Records for locating words and elements
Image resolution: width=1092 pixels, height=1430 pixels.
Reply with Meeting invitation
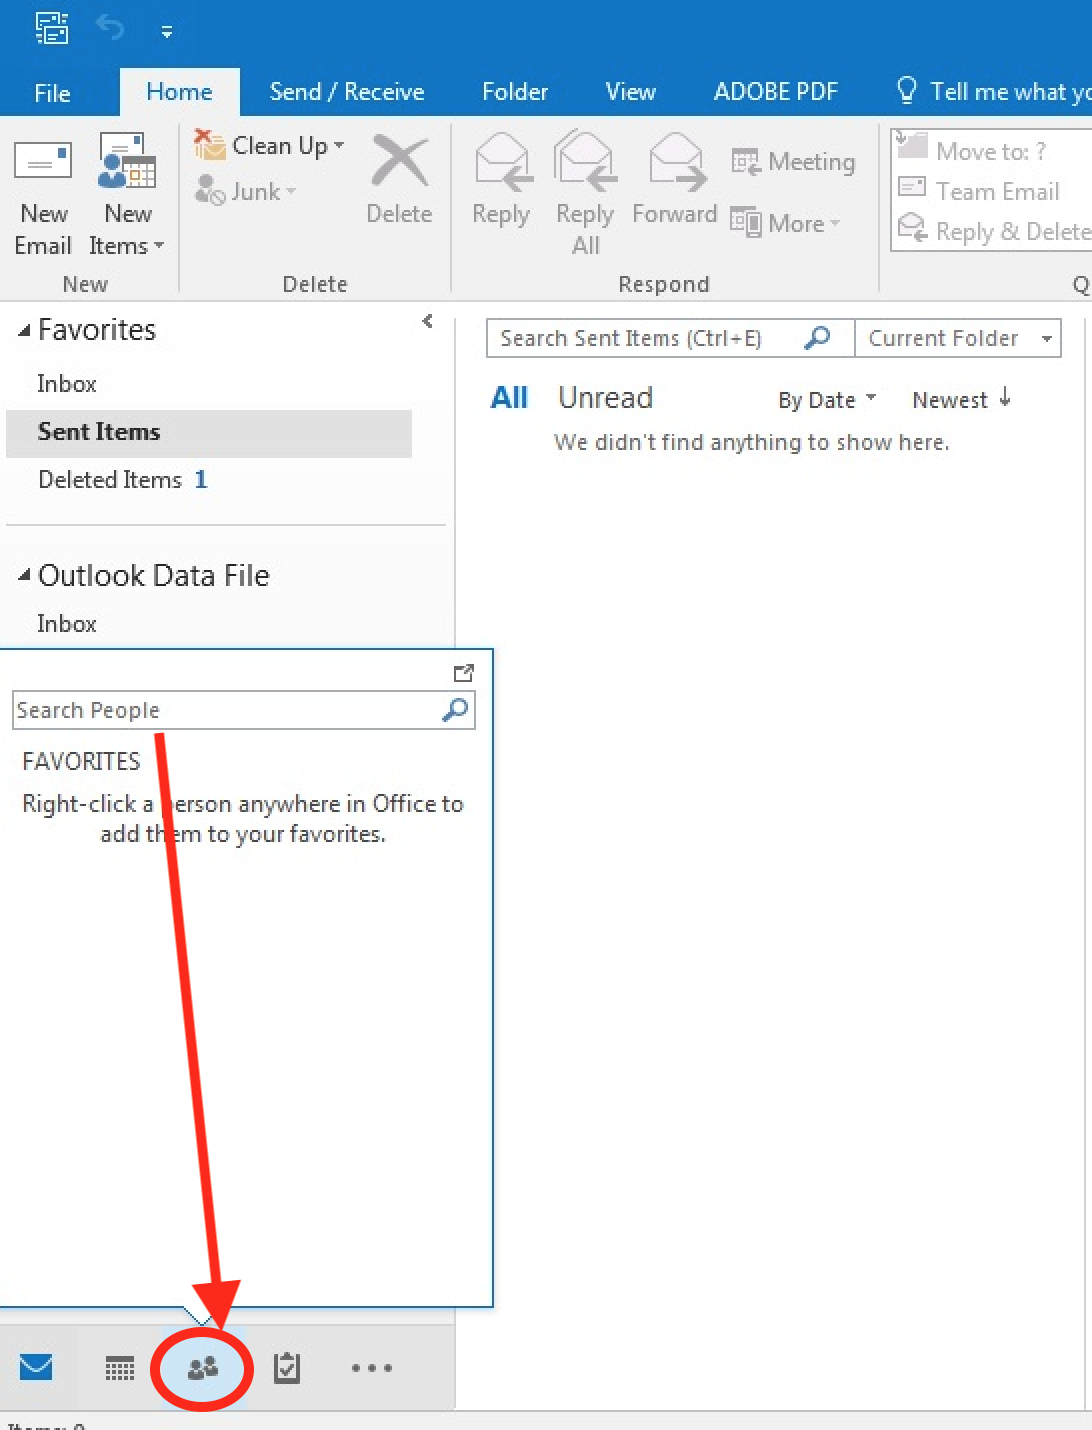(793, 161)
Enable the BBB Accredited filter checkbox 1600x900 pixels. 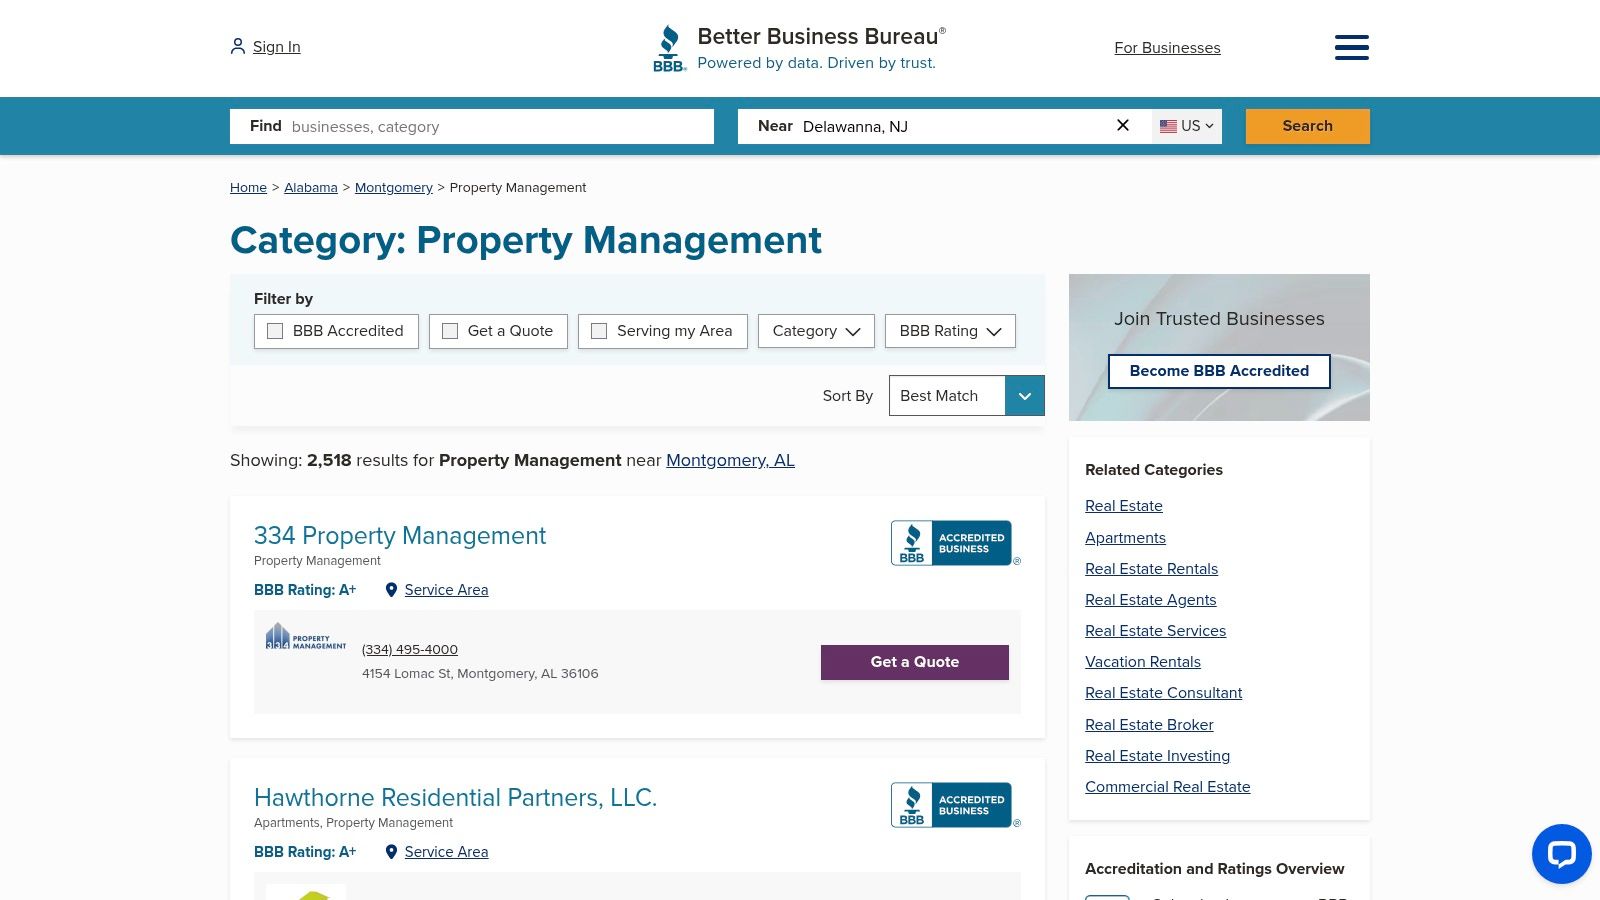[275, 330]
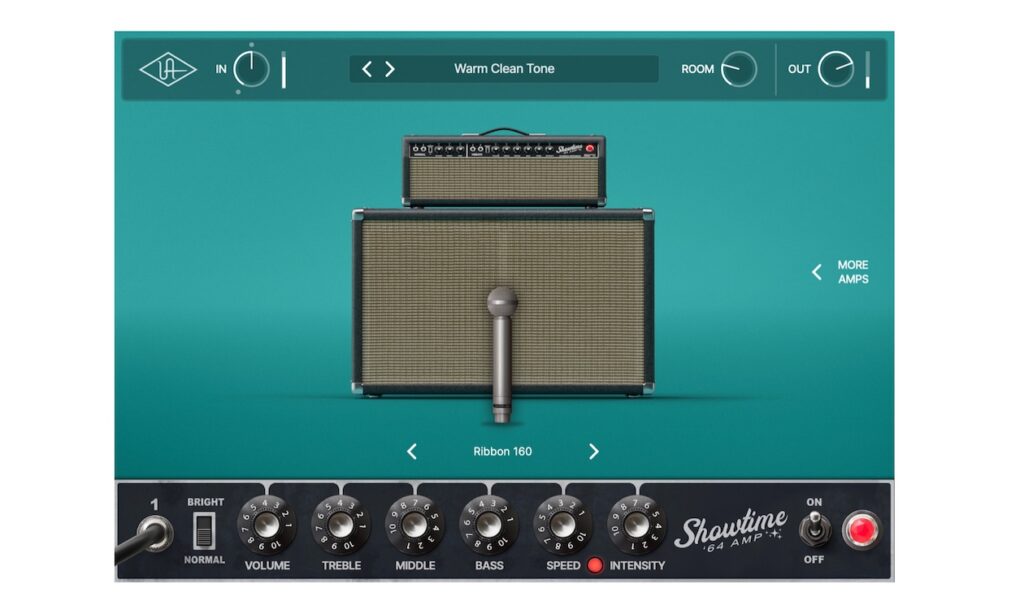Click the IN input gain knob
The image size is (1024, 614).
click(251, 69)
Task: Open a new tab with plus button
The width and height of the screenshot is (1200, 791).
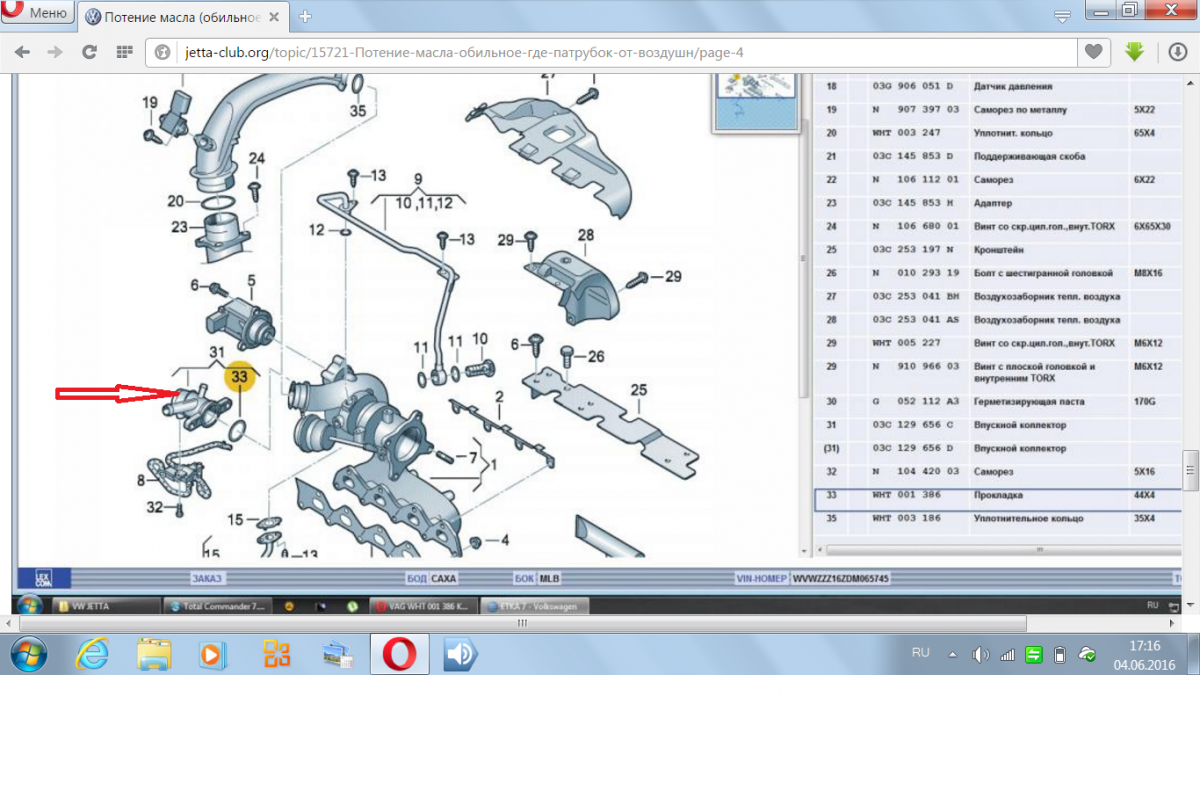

* Exercise: Find every line of the material above that contains the string "width" and copy those lines. Case counts.

* Correct answer:
Image resolution: width=1092 pixels, height=1430 pixels.
The width and height of the screenshot is (1200, 791).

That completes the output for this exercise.